C'est une décennie phare, une période à laquelle on ne cesse de se référer. On lui attribue les grands idéaux qui ont marqué le Québec jusqu'à aujourd'hui: «Maîtres chez nous», l'indépendance du Québec, la défense de la langue française, la laïcisation et la démocratisation du système scolaire, l'assurance-hospitalisation, sans parler de l'émancipation des femmes. C'est aussi l'époque de la montée du FLQ, qui culmine avec la Crise d'octobre, à la fin de la décennie. Plus de quarante ans après la Révolution tranquille, Jacques Lacoursière revient sur cette époque intense dans le cinquième tome de sa série sur l'histoire populaire du Québec, publié aux Éditions du Septentrion, qui porte sur les années 1960 à 1970.

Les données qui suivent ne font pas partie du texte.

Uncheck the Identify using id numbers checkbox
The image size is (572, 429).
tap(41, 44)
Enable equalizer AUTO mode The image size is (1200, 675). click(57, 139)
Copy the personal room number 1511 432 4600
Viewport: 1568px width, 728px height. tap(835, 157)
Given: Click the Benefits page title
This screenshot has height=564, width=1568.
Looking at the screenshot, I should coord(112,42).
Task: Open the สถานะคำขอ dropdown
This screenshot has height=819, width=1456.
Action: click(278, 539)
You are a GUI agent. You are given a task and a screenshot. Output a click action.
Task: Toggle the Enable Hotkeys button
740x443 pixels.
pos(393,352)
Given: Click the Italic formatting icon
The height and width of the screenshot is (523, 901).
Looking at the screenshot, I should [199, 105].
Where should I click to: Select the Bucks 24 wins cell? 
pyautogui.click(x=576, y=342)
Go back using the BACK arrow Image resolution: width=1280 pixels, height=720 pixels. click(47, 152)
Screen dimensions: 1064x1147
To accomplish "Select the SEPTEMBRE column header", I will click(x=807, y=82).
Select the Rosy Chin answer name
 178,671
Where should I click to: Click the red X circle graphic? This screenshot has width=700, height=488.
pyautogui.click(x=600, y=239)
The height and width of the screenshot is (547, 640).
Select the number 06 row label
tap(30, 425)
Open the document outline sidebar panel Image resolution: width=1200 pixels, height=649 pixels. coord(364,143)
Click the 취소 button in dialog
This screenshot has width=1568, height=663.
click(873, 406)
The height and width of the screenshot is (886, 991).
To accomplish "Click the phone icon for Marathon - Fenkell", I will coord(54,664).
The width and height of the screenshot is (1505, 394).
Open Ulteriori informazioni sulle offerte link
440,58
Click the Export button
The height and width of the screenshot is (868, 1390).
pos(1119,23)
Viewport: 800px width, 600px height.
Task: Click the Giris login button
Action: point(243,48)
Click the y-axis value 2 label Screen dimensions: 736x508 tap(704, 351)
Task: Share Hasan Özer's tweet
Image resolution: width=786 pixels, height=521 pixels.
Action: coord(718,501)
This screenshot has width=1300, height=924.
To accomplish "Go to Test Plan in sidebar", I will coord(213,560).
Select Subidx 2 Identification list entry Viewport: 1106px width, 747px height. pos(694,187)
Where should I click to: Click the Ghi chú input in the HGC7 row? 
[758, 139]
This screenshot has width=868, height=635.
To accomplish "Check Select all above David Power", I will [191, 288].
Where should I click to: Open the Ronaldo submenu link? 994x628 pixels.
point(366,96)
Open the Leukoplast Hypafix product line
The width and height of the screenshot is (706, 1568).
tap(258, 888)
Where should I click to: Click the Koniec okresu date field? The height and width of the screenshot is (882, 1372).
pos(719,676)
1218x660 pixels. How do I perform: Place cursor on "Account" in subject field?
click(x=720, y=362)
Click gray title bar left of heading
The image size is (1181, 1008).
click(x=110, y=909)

D'entrée de jeu, l'historien tente de remettre les pendules à l'heure. Plusieurs idées qui ont fleuri durant la Révolution tranquille avaient fait leur nid au Québec dans les décennies qui l'ont précédée. L'idée de l'indépendance du Québec, par exemple, était présente dès les années 1920 dans une revue dirigée par le chanoine Lionel Groulx et déjà, sous Duplessis, on tentait d'empêcher l'intrusion du gouvernement fédéral dans le financement des universités, qui était considéré comme une compétence provinciale. «Pour moi, dit-il, la table était mise en 1960. On ne peut pas expliquer qu'il y ait eu autant de changements, aussi rapidement, sans que les mentalités aient été prêtes.»
Déjà, à la fin de la Deuxième Guerre mondiale, les Canadiens français qui reviennent du front européen font souffler un vent d'ailleurs sur le Québec. En 1952, l'avènement de la télévision bouscule les traditions dans les chaumières. Dans les années 50, la revue Cité libre, fondée par Pierre Elliott Trudeau et Gérard Pelletier, fait circuler de nouvelles idées.
Mais comme c'est souvent le cas en histoire, on réexamine aujourd'hui la décennie 60-70 à la lumière des préoccupations contemporaines. Ainsi, Lacoursière a intégré à sa chronique des années 60 un chapitre sur les autochtones et un autre sur l'immigration.
«Le but de l'histoire est d'expliquer le présent, dit-il. Comme, actuellement, on a des problèmes ou des préoccupations face à l'immigration et face à l'avenir des autochtones et de leurs revendications, c'était normal qu'on recule dans le passé. J'aurais dû le faire avant, dès le quatrième tome. Dans ce quatrième tome, j'étais beaucoup trop centré sur la politique, pas assez sur les problèmes autres: l'évolution de la famille, de la femme, l'évolution générale de la population.»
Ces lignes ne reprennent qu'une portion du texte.